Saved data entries
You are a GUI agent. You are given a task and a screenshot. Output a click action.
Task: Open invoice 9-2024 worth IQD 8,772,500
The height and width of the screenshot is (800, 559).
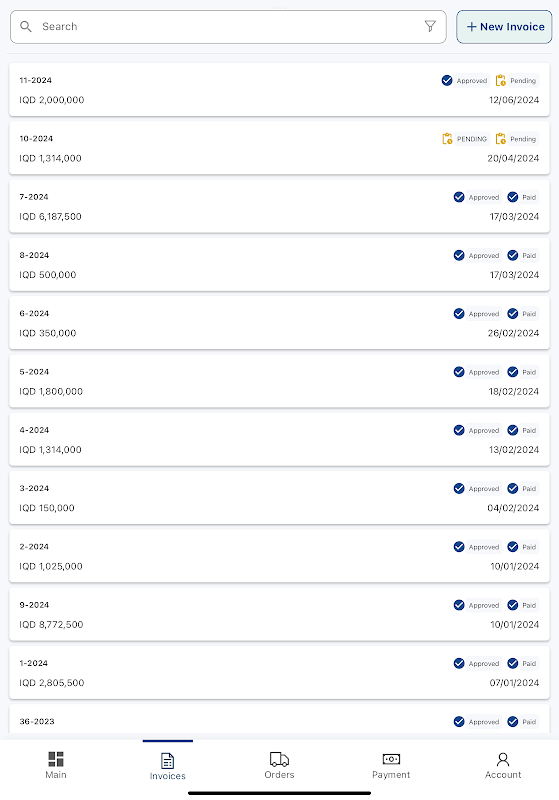coord(279,614)
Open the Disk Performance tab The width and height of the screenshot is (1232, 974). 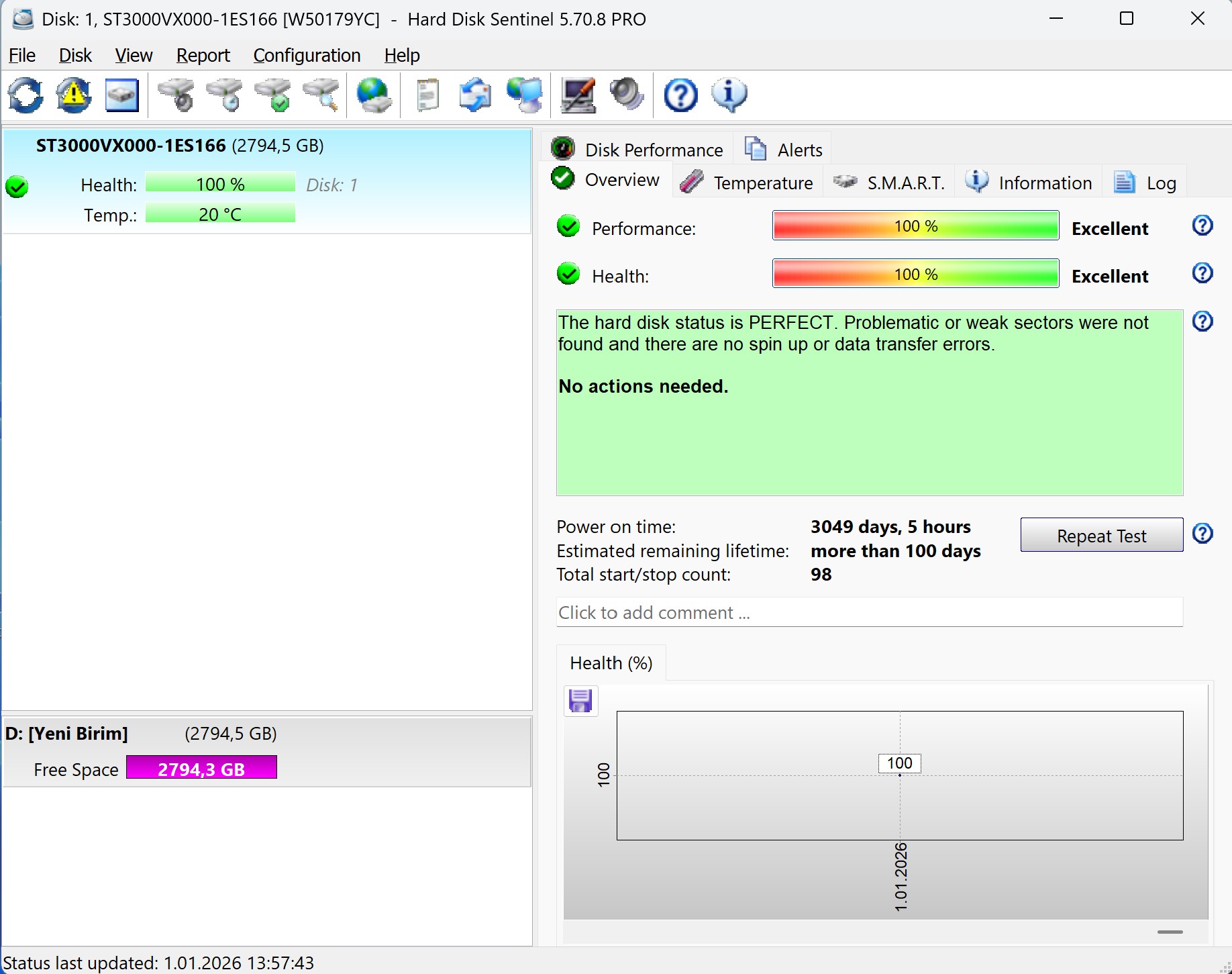pos(637,149)
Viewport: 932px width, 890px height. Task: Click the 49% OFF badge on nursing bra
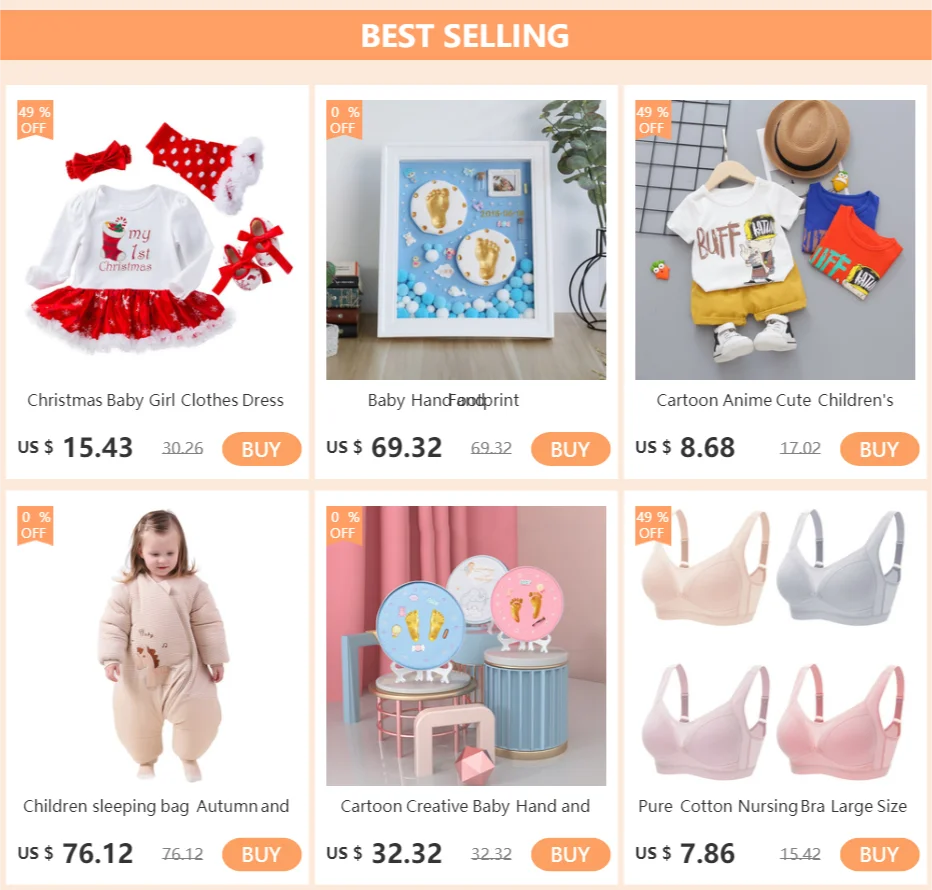point(653,525)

Activity: A picture must not appear in the copy. Transcribe exactly the lines from the one with "Viewport: 932px width, 890px" through the final line of the entries, both included, and no more.

Response area:
Viewport: 932px width, 890px height. Task: Click the 49% OFF badge on nursing bra
point(653,525)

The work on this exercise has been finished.